Dépêche
Accueil » Société » Des bulldozers pour libérer l’espace public occupé illégalement par les commerces à Casablanca

Des bulldozers pour libérer l’espace public occupé illégalement par les commerces à Casablanca

Opération tolérance zéro

Les autorités de Casablanca ont déployé des bulldozers pour libérer l’espace public. pour démolir les devantures de cafés et restaurants et autres commerces qui occupent illégalement le domaine public.

Jeudi 12 octobre 2017, quartier Drissiya, Casablanca. Vêtue de son uniforme militaire, Fatema Moukhlis est accompagnée d’une vingtaine d’éléments des Forces auxiliaires et d’agents d’autorité, le Caïd de la préfecture Al Fida-Mers Sultan, supervise personnellement la libération de l’espace public au quartier Drissiya, situé à l’arrondissement Al Amal. Des chaises et des tables ont été saisies. Et des devantures complètement détruites à l’aide de bulldozers.

Cette scène à laquelle les Casablancais se sont habitués depuis quelques semaines déjà, est vivement applaudie. Car il ne s’agit pas d’une opération isolée. En effet, depuis début septembre, les propriétaires de cafés, restaurants et autres commerces se font réserver des mauvaises surprises. Une campagne a été lancée par le conseil de la ville et a concerné, pour l’heure, plusieurs quartiers de la ville: Derb Sultan, Drissiya, 2-Mars, Mers Sultan, Hay Hassani et Beauséjour…

Et la liste des quartiers listés est longue! Cette campagne, largement applaudie par les Marocains, vise la destruction à l’aide d’un tractopelle des façades de cafés et restaurants qui grignotent illégalement quelques mètres de trottoirs pour y installer chaises et tables.
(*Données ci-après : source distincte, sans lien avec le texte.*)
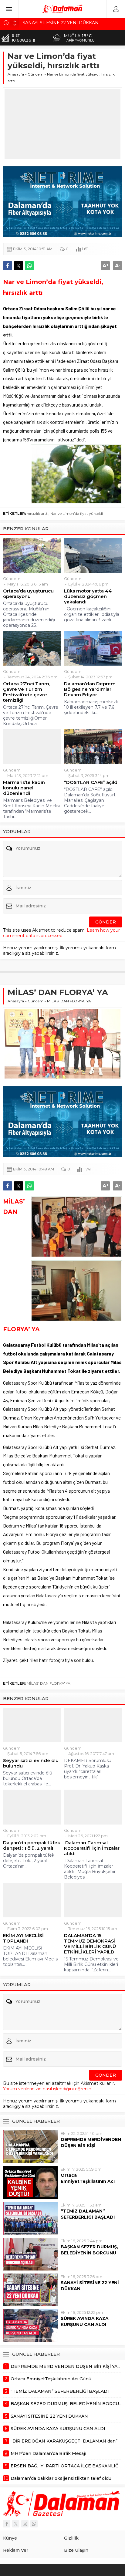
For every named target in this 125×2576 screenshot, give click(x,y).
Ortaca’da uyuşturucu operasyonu (28, 593)
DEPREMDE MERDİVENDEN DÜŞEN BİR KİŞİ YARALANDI (91, 2145)
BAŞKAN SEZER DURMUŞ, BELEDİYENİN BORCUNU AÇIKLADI (89, 2253)
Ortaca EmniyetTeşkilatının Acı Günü (88, 2181)
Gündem (35, 74)
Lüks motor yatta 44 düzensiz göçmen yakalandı (88, 596)
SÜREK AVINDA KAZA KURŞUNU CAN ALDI (85, 2321)
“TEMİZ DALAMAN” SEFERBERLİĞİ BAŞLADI (88, 2214)
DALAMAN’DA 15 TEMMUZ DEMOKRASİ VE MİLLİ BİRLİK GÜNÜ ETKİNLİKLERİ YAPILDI (90, 1944)
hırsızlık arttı (38, 513)
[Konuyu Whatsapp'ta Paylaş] (29, 265)
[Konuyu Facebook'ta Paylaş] (7, 265)
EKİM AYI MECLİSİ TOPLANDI (23, 1938)
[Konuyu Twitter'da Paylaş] (18, 265)
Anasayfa (16, 74)
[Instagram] (25, 2523)
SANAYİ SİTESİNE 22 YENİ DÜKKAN (90, 2285)
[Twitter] (15, 2523)
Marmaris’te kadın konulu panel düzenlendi (24, 788)
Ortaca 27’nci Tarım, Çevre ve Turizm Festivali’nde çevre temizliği (26, 692)
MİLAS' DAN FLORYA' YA (48, 1683)
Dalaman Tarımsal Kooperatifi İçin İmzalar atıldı (92, 1848)
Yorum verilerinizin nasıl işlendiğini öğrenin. (47, 2089)
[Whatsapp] (34, 2523)
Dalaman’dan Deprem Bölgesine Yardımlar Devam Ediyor (90, 689)
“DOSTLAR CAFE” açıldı (91, 782)
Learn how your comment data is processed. (61, 932)
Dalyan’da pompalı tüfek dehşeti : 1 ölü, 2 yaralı (31, 1845)
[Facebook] (6, 2523)
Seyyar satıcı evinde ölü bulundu (31, 1763)
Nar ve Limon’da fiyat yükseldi (76, 513)
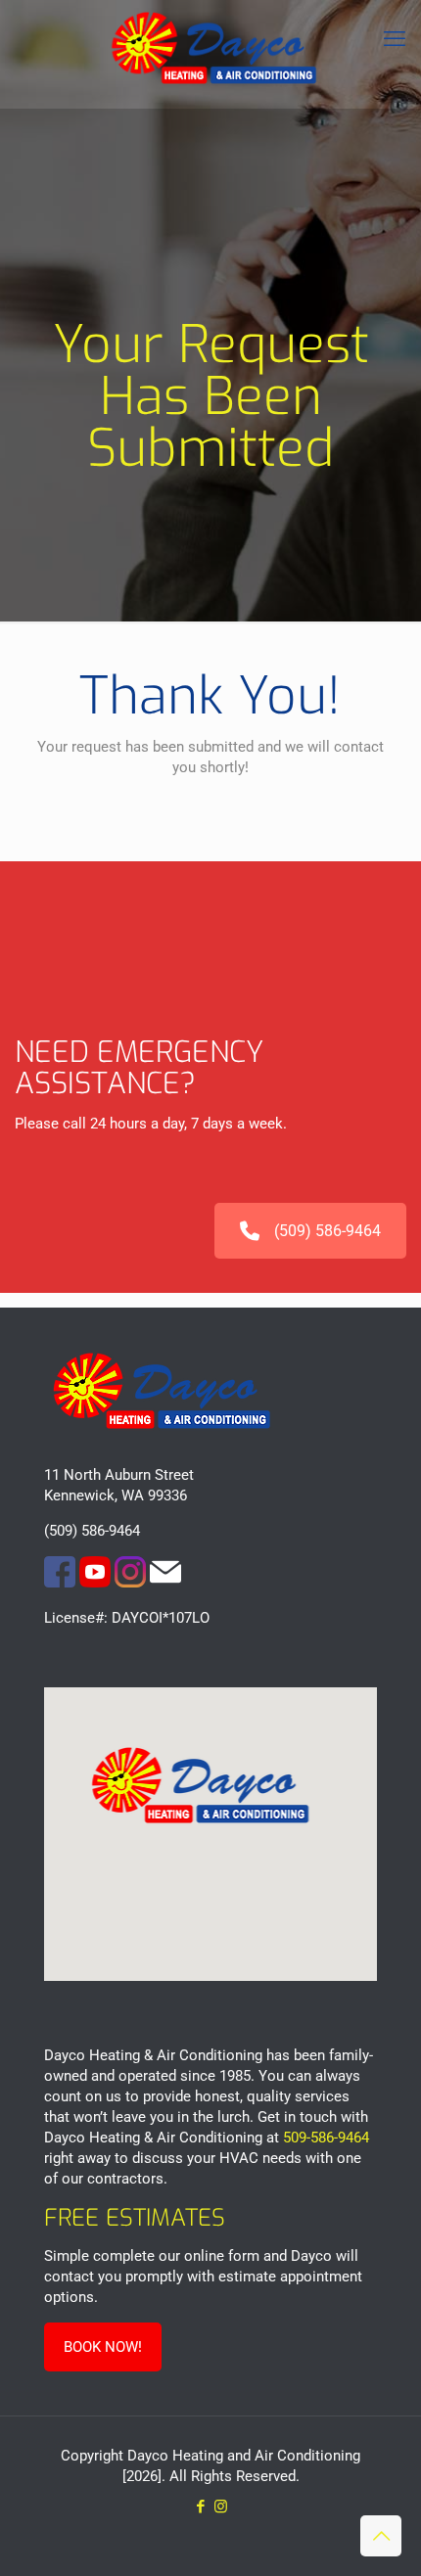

Les autorités locales, menées par des caïds femmes et hommes, mènent une vaste campagne pour libérer les trottoirs occupés de façon illégale, empêchant les piétons de les utiliser en toute sécurité. Des campagnes similaires sont menées dans d’autres régions, notamment dans la région de l’Oriental. A Berkane, c’est le gouverneur de la ville, Mohamed Ali Habouha en personne qui a supervisé cette opération début octobre. Certains propriétaires de cafés ont accepté sans contestation cette campagne, tandis que d’autres n’ont pas apprécié et sont entrés en altercation verbale avec les autorités sous prétexte qu’ils n’ont pas été avertis à l’avance.

Violation de la loi
Les autorités ne l’ont pas entendu de cette oreille, soulignant que ce type d’infractions et de violation de la loi n’ont pas besoin de préavis. Mais là où le bât blesse, c’est que ces campagnes ne sont pas régulières et ne s’inscrivent pas dans la durée. A Casablanca, en 2001, une campagne de la même ampleur a été lancée par Driss Benhima, alors wali de la région du Grand Casablanca. Elle sera éphémère car des propriétaires “bien protégés” de cafés et restaurants sur la corniche sont intervenus pour geler cette opération.

De la persévérance et une application stricte de la loi sont demandées pour remédier au phénomène inquiétant de l’occupation des espaces publics non seulement par les propriétaires des commerces mais aussi par les vendeurs ambulants. Un fléau qui gangrène les villes et les cités du Royaume au détriment de la sécurité des citoyens.